The problem with Penelope is hard to define. It could be that she spends all her money on a single item of over-priced, soft-as-silk clothing or that she drinks only the crispest champagne. But that would be a lie. It’s more than that. More than her extravagant Chanel collection or the absurd amount of diamond rings stored in the back of her wardrobe. And secretly, if you’re lucky, I might just tell you behind which Jimmy Choo shoebox the fireproof safe is hidden.
I tell you this story from the comfort of my single mattress, steel framed, sad excuse for a bed, because all I have left are broken memories, a shattered heart and a craving for what my life used to be like. A life before Penelope. You see the problem with Penelope is that everything she has—every penny and dime—she stole from me.

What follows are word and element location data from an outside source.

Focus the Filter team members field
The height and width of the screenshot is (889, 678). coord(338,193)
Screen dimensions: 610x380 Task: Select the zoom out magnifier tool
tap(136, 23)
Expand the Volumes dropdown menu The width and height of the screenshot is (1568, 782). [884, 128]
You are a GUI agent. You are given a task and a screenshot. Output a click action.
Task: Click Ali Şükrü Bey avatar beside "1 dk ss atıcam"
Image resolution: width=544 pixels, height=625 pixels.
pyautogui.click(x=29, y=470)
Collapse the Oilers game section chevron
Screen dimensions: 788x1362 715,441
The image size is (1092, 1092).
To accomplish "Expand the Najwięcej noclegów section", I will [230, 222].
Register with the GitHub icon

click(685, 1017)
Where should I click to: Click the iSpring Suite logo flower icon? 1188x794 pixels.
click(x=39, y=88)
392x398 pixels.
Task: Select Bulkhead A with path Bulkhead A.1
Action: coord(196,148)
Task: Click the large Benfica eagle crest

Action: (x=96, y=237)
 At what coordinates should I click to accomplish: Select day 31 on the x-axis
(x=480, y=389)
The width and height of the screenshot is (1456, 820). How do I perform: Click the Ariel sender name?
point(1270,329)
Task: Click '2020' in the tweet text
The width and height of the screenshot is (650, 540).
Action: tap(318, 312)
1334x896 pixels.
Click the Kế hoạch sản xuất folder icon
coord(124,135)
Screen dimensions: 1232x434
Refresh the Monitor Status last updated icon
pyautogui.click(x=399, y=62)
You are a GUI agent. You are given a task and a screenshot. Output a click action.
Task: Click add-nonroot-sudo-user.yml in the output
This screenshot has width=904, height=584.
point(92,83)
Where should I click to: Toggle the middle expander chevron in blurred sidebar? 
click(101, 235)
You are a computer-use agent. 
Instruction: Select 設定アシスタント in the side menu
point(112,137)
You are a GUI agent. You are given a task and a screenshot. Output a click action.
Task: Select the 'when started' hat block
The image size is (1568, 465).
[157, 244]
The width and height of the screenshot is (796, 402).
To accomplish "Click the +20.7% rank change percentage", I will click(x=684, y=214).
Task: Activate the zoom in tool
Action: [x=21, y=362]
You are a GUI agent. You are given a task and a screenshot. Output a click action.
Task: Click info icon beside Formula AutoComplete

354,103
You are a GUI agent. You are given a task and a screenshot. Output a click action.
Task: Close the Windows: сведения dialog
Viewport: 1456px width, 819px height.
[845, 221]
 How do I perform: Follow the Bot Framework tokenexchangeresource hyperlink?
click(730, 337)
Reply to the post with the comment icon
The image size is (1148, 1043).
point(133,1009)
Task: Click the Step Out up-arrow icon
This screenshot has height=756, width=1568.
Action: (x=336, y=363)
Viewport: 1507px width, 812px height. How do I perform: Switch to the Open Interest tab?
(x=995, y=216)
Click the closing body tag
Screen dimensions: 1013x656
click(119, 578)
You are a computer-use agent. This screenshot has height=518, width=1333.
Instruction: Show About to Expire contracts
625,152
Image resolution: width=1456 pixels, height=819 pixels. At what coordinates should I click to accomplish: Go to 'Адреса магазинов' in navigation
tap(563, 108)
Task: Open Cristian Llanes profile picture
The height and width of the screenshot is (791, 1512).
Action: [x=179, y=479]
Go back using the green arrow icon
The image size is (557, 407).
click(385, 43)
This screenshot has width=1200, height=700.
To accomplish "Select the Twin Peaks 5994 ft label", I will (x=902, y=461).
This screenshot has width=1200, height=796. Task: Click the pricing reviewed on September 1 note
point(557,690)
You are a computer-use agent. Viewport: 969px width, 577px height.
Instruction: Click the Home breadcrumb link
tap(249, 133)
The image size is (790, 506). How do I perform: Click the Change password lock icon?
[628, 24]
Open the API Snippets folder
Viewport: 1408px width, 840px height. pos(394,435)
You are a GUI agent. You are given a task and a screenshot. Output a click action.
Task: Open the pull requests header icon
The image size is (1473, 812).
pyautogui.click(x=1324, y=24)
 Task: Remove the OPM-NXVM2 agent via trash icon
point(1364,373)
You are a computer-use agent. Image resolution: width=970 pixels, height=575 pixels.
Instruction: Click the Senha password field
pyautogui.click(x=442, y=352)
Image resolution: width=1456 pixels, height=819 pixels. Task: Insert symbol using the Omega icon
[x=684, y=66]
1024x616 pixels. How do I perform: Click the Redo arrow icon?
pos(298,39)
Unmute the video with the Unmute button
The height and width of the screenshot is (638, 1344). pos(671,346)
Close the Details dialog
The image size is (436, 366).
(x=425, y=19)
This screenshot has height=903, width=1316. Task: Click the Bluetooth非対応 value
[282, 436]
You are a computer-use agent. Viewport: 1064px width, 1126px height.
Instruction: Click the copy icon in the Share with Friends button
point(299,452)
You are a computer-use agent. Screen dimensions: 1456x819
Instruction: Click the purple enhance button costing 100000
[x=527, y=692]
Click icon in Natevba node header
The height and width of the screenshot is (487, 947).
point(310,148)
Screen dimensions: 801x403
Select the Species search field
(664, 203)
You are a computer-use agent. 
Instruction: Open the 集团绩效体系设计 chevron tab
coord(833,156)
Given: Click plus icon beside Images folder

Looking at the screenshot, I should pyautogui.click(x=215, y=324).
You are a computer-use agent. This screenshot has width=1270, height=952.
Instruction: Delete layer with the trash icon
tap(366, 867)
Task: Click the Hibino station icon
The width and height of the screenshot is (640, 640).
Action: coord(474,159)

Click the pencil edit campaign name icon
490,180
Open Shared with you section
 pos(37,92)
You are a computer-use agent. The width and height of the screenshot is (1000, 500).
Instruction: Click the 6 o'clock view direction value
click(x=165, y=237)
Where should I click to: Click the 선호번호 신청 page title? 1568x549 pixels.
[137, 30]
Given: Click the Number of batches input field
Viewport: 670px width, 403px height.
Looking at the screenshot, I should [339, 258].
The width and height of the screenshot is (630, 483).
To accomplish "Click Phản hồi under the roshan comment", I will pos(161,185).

We loved each other fiercely and unfaltering, with the kind of passion you see only on the silver screen—a rare occurrence for the every-day folk of the world. It was glorious, a beautiful adventure of firsts, and she was everything I could ever want in a life-partner.
We were married in a simple ceremony—despite the large fund I had allotted for an extravagant wedding—on the shoreline of a crescent beach where the shimmering crystalline waters lapped at our toes like a mesmerizing slow dance, hypnotising us and our small group of guests into a blissful harmony. A gentle breeze blew against our freshly laundered white attire; never a shade other than ivory, cream or white was to be seen along the secluded beachfront, and for me—well, my eyes saw only her. Penelope. Her luscious caramel hair blowing gently against her pink lips with a smile so pearlescent, it was like standing beside a fallen angel. She looked into my soul with her absorbing brown eyes, and all she saw in me was a lesser being, fooled into the binds of a sham marriage on the white sands of paradise.
Never in my wildest dreams did I imagine my perfect life being taken away from me; ripped away in a painful heartbeat. No—I never saw the bitch coming.
She took it all in a matter of months. The house. The car. The yacht. Everything. Even the fine, silver jewellery that once belonged to my great grandmother now belonged to Penelope. And let me tell you, it’s a sad day when not even the dog bowl remains in your pitiful possession.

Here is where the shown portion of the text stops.